Hamilton Philharmonic Orchestra continues to invent ways to connect with new audiences and push the boundaries of what one expects from live orchestral music. Last Thursday, HPO introduced a brand new series: Intimate & Immersive.
HPO Executive Director Diana Weir says that Music Director Gemma New, who has been with the HPO for two years now, wanted to “design a format that gave the audience the opportunity to get close to the orchestra, to really feel the power of the music, and of the musicians, and get to know us a little bit better in a different venue that’s not your traditional concert hall experience.”
FirstOntario Studio was structured for a performance that would trigger the senses. The traditional orchestral set was shaken up to be performed in the round, with the audience seated directly in rings around the musicians. So close, in fact, it felt like we were all in an orchestra pit together. I wanted to be holding an instrument just to fit in! We were encouraged to move around any time and to choose different seats during each half of the show. In the second, I was sitting so close to the oboist I could have leaned in and tried to read the score. We couldn’t have been any more immersed in the performance; what a rare opportunity to be so fully part of the experience.
It was my first time seeing Gemma New in her leadership role – it’s historic to see HPO’s first female director, and she is one of only three female directors in Canada. Gemma is an absolute joy to watch perform. Normally from your seat in a traditional venue, with a conductor’s back to the audience, you don’t get to witness their expressions and movements as clearly. Seeing Gemma’s face light up as she gracefully and skillfully guided the musicians along, smiling at certain notes and feeling the music through her whole body made the pieces come alive all the more.

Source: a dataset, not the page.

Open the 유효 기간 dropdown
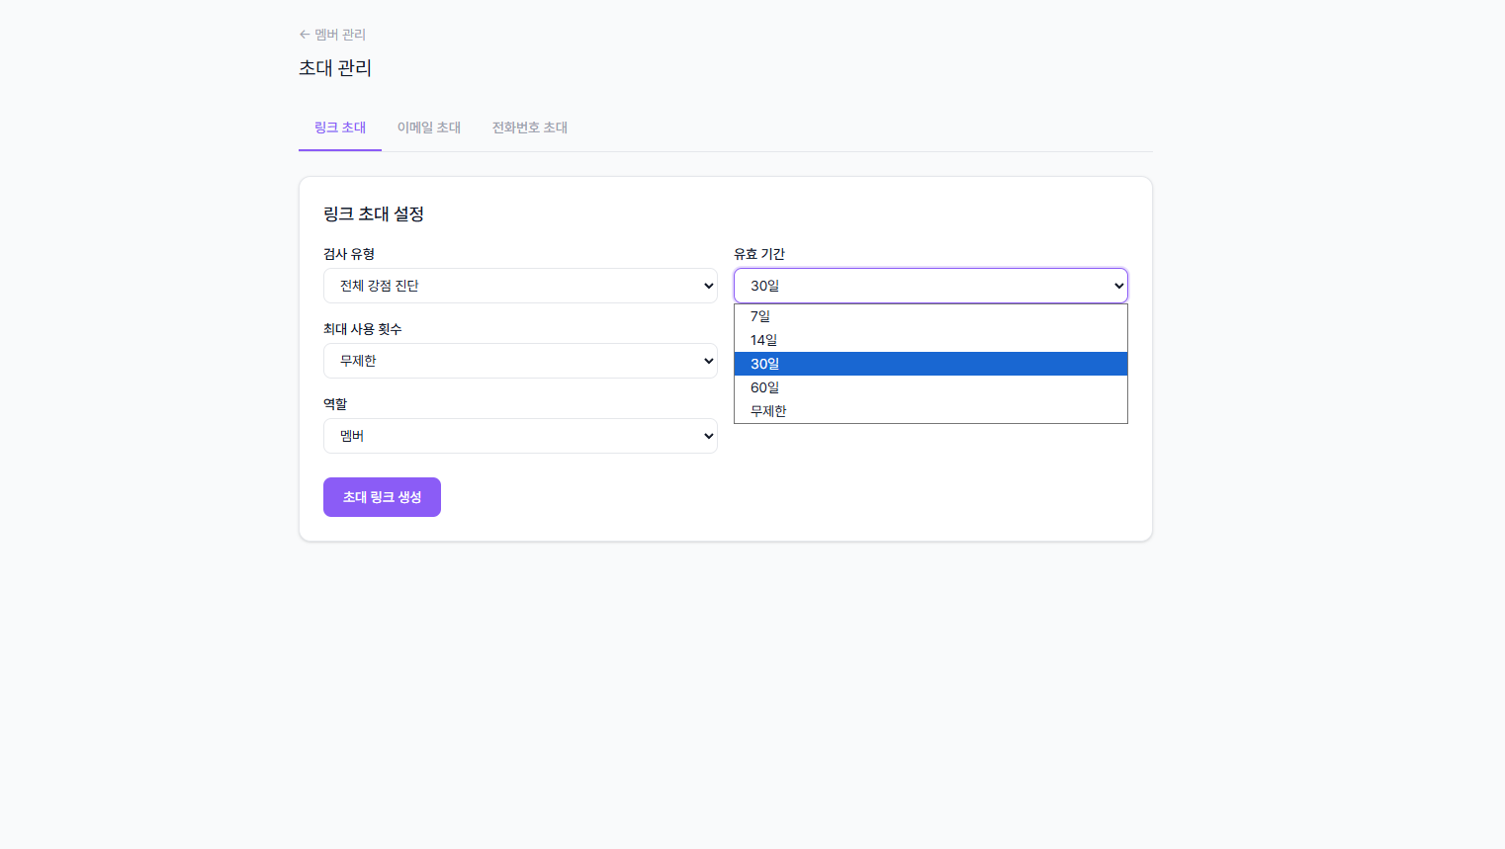1505x849 pixels. (x=930, y=285)
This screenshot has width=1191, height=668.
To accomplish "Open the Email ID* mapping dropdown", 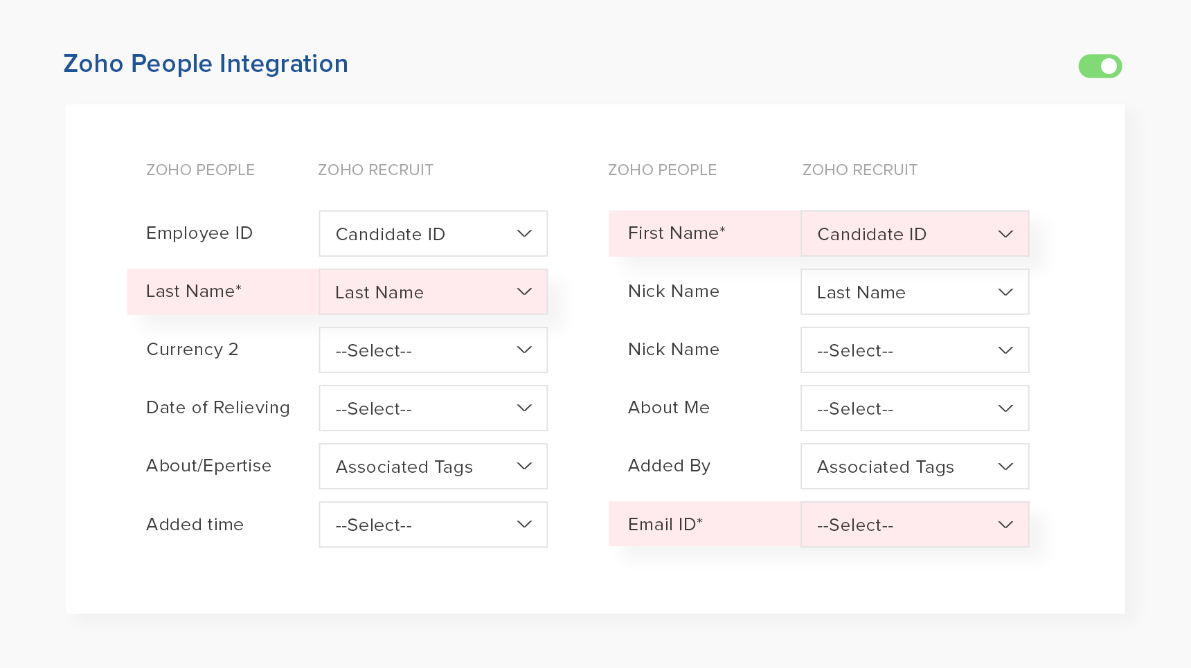I will point(914,525).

You could also sense the camaraderie and mutual respect between her and the musicians.
In between the music, Gemma spoke to us about the pieces and even asked a couple of the soloists what they like about what they were about to play. Gemma’s approachable and conversational demeanour and humour made the music accessible to anyone. They also made use of the entire space, having some sections positioned in the balconies – a trumpet on one side and woodwinds in another balcony corner.
Often we have an image of classical music as being serious and structured, but Gemma explained that musicians back in the day would literally be playing on hillsides and street corners. Groups of musicians would play into the night, even being trailed by “groupies,” Gemma joked – music fans who would follow them around town. The composers performed included Mozart, Bach, and Stravinsky. Diana noted that this program gives audiences a different vehicle to experience HPO’s repertoire, and become more engaged with the music in a way they might not have thought about before.
Before the show and during intermission, we experienced the music of local band Illitry, who were perched onstage where audience members were also seated. Illitry has collaborated with the orchestra in the past on HPO’s Indie Series and it continues to be an exciting partnership. Illitry created an ambient soundscape and also took a live recording of what the HPO musicians played during the first half and put it into their experimental set during intermission.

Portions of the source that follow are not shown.